June 24, 2014

Why Are Agency Blogs So Unpopular?


Agencies are often asked this question: If advertising is so effective, why don't you advertise?

The answer they usually give is this: Our potential customer group (target market) is so small that mass market advertising is imprudent. Instead we use marketing techniques that are more productive for a company like ours that needs to talk to a very small group of prospects one at a time.

This semi-baloney usually satisfies the questioner.

But this excuse only holds up because of the expense of traditional advertising. The same excuse can't be invoked for their lack of effective use of social media or content marketing. That stuff is "free."

Agencies are constantly haranguing their clients about the need to harness the magic of social media and content marketing -- and the expertise they can deliver if the client will just pay them to do it -- and yet the social media and content marketing efforts of agencies is somewhere between pathetic and non-existent.

Blogs are a perfect example. I recently checked two websites that measure the popularity of advertising and marketing blogs. (As you would expect with online metrics, the lists are alarmingly inconsistent -- on one list this blog is #21 on another it's #55.)

But here's the amazing thing. Put both lists of top 50 advertising and marketing blogs together and you find exactly one agency blog. One.

Now if I'm not mistaken, agencies are supposed to be the experts at social media and content. I mean, companies pay them handsomely to produce this stuff.

Considering that virtually every agency in the universe has some kind of blog, and considering their unique expertise at producing "compelling content" and their amazing online marketing skills, you'd think agencies would dominate the lists of advertising and marketing blogs.

Why don't they?

There are only two possible explanations. The first is that they are not competent to create anything that anyone wants to read. I doubt that this is the reason.

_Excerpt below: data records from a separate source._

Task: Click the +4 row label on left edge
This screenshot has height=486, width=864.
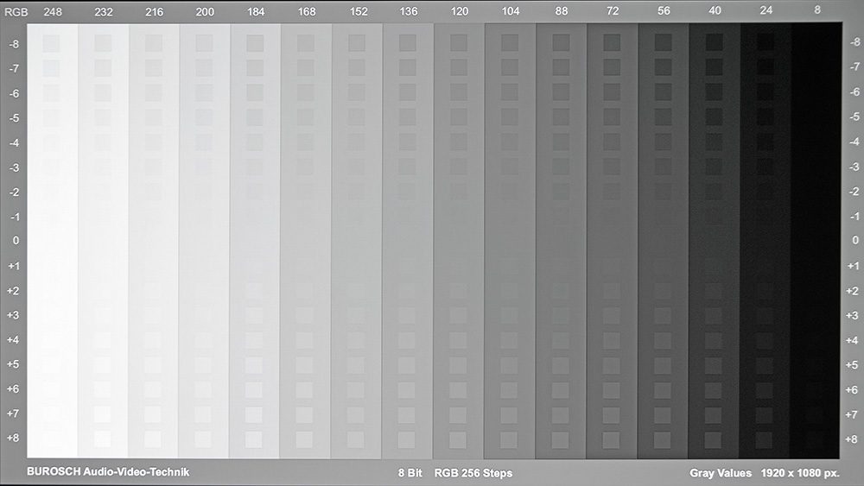Action: (14, 340)
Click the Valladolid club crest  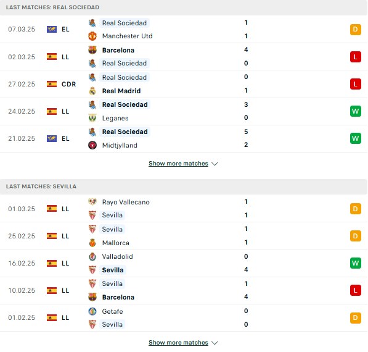tap(92, 256)
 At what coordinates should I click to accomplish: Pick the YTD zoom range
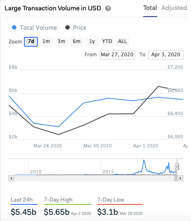107,42
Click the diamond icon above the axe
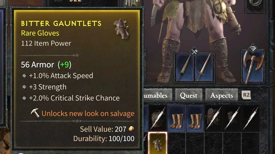Viewport: 275px width, 154px height. coord(253,49)
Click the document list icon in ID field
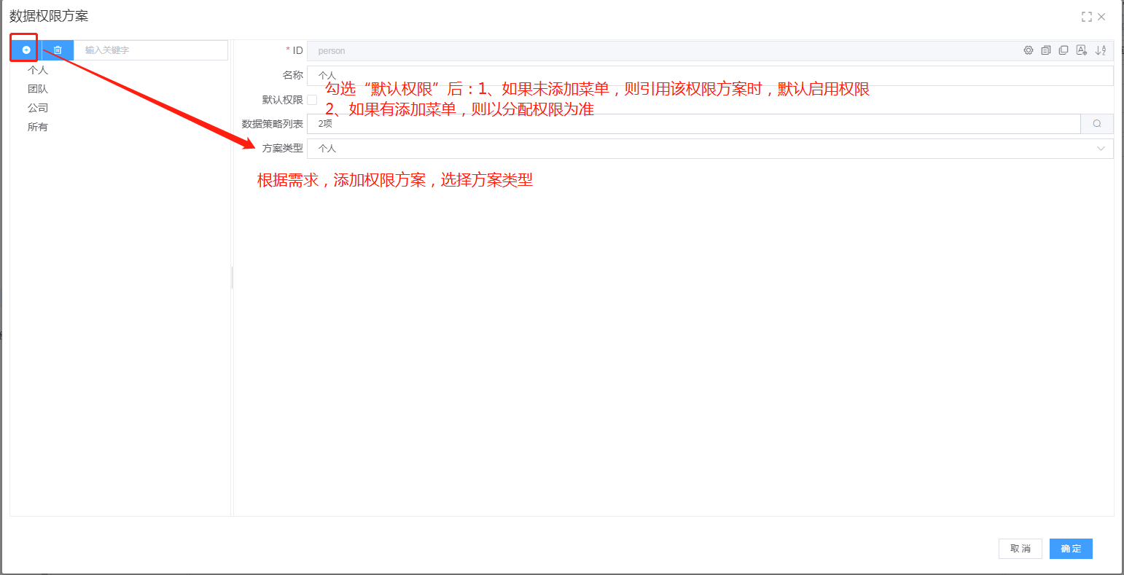Image resolution: width=1124 pixels, height=575 pixels. 1046,50
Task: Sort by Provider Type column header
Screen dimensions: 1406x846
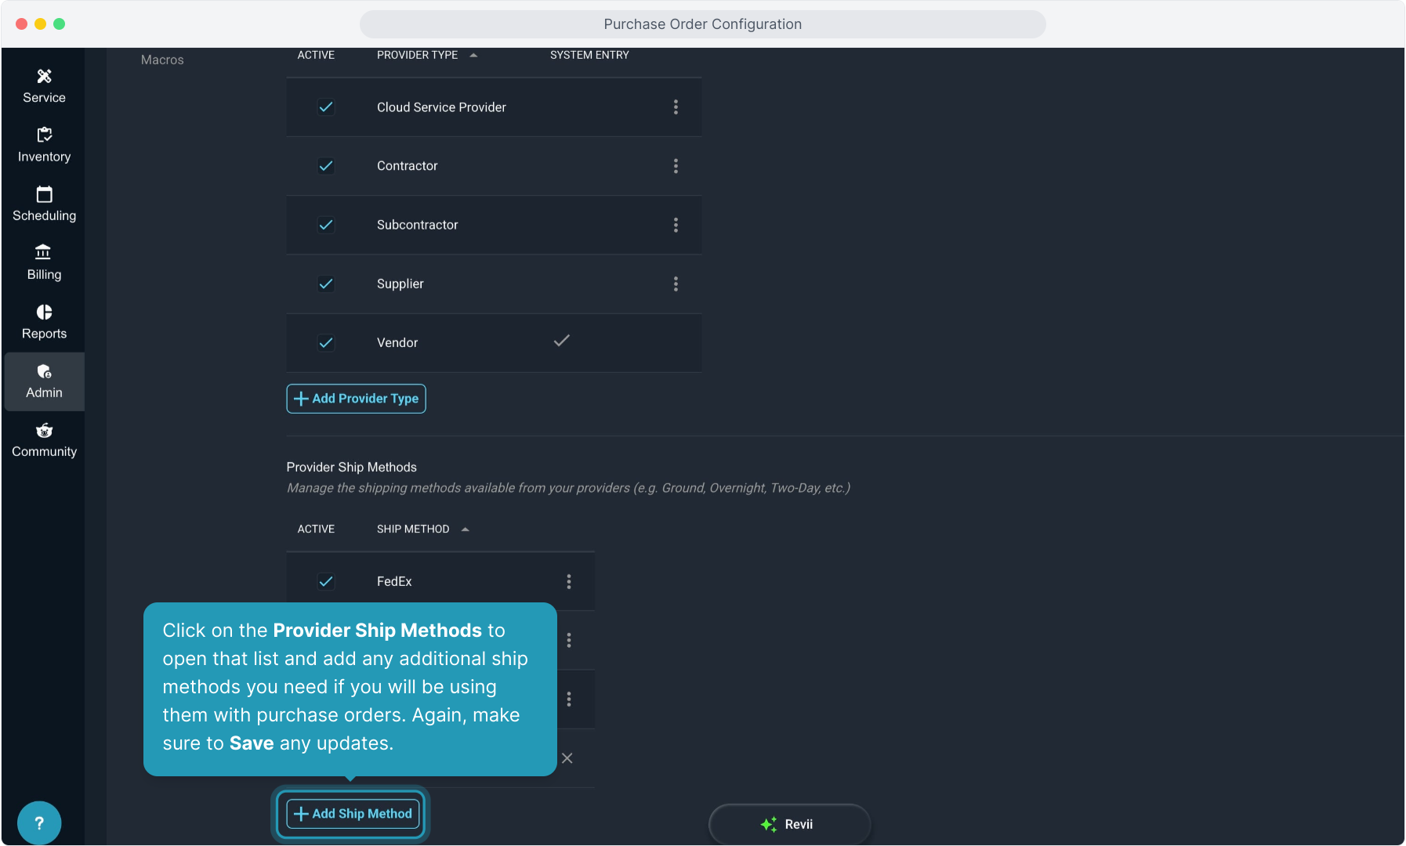Action: (x=418, y=55)
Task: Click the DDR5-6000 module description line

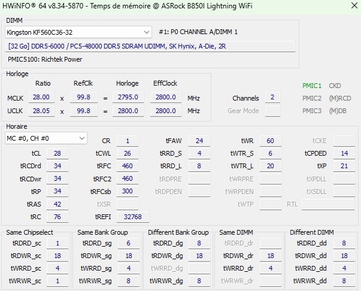Action: tap(150, 46)
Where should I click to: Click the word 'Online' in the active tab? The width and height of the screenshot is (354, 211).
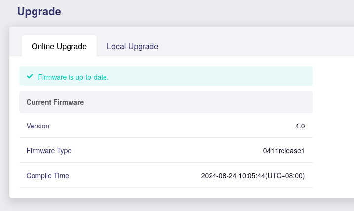click(x=42, y=46)
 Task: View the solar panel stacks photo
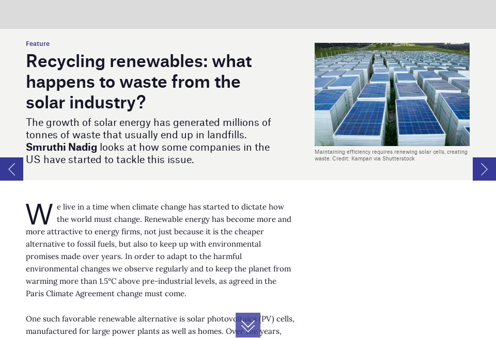pyautogui.click(x=392, y=94)
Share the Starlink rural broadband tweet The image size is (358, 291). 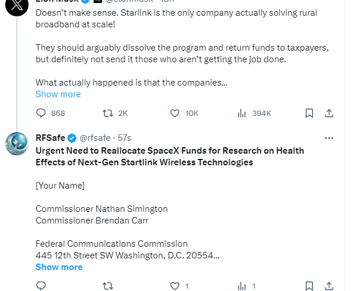tap(329, 113)
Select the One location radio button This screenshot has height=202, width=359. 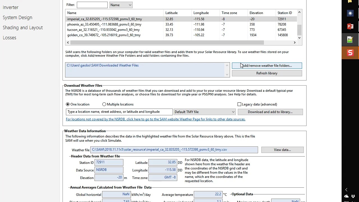point(68,104)
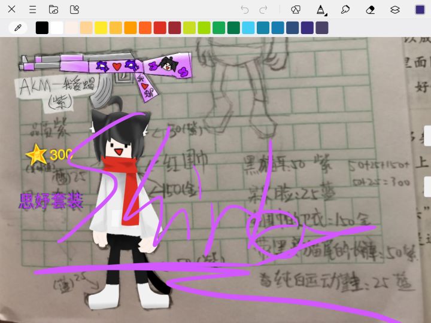This screenshot has width=431, height=323.
Task: Open the cloud folder icon
Action: [x=53, y=10]
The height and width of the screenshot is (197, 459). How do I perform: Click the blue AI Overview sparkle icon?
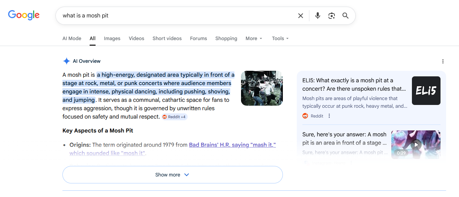pos(66,61)
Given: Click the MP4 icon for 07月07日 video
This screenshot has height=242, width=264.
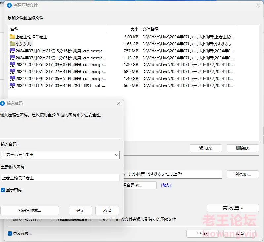Looking at the screenshot, I should tap(12, 71).
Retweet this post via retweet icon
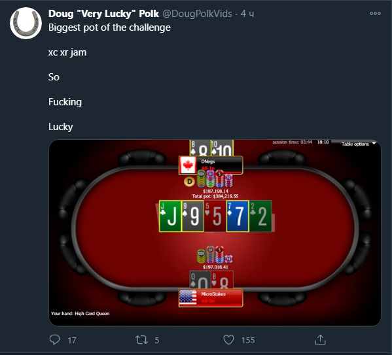The width and height of the screenshot is (392, 355). coord(141,340)
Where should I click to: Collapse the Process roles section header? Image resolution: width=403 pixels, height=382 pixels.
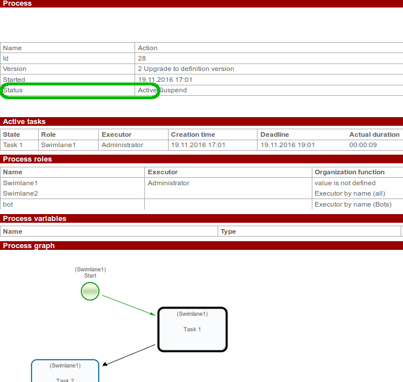click(27, 159)
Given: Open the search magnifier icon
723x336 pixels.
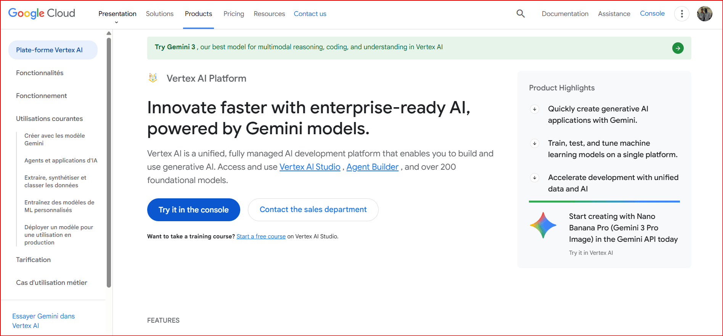Looking at the screenshot, I should point(521,14).
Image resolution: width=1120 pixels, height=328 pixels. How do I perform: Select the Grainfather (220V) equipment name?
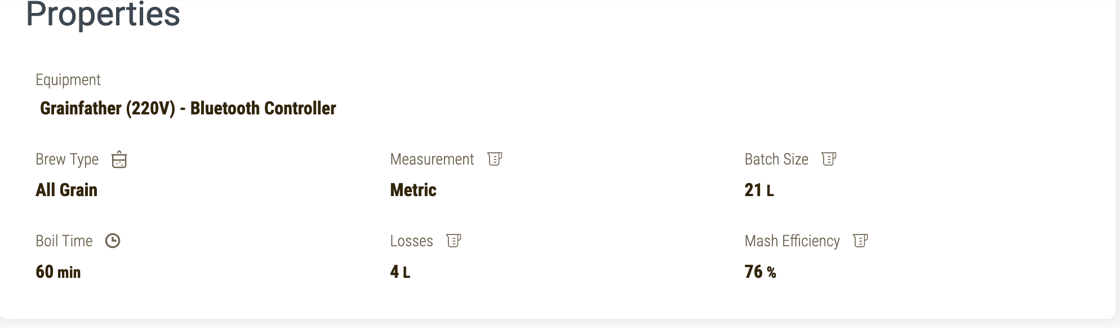coord(188,108)
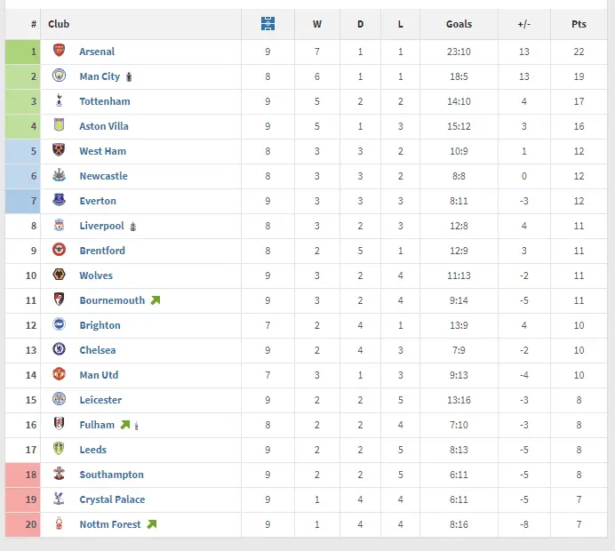Click the Arsenal club crest

click(59, 52)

I think the real reason is the second possibility -- they're full of shit.

They tell their clients to invest in the awesome power of social media and content marketing, but they are unwilling to do it themselves. They won't spend their own time and money on this magic, but they're eager to spend their clients'.

Apparently what's good for the goose is not good for the gander.  After all, the goose lays golden eggs.
 

(By the way, there are several excellent agency blogs. Two of my favorites are written for their agencies by Dave Trott and Vinny Warren.)

(Oh, and while we're chatting....you'd think clients would have the sense to hire people to do their social media work who have proven their skills by being successful at it, instead of agencies who have proven their incompetence by being terrible at it. But that would be way too sensible. Sorry.)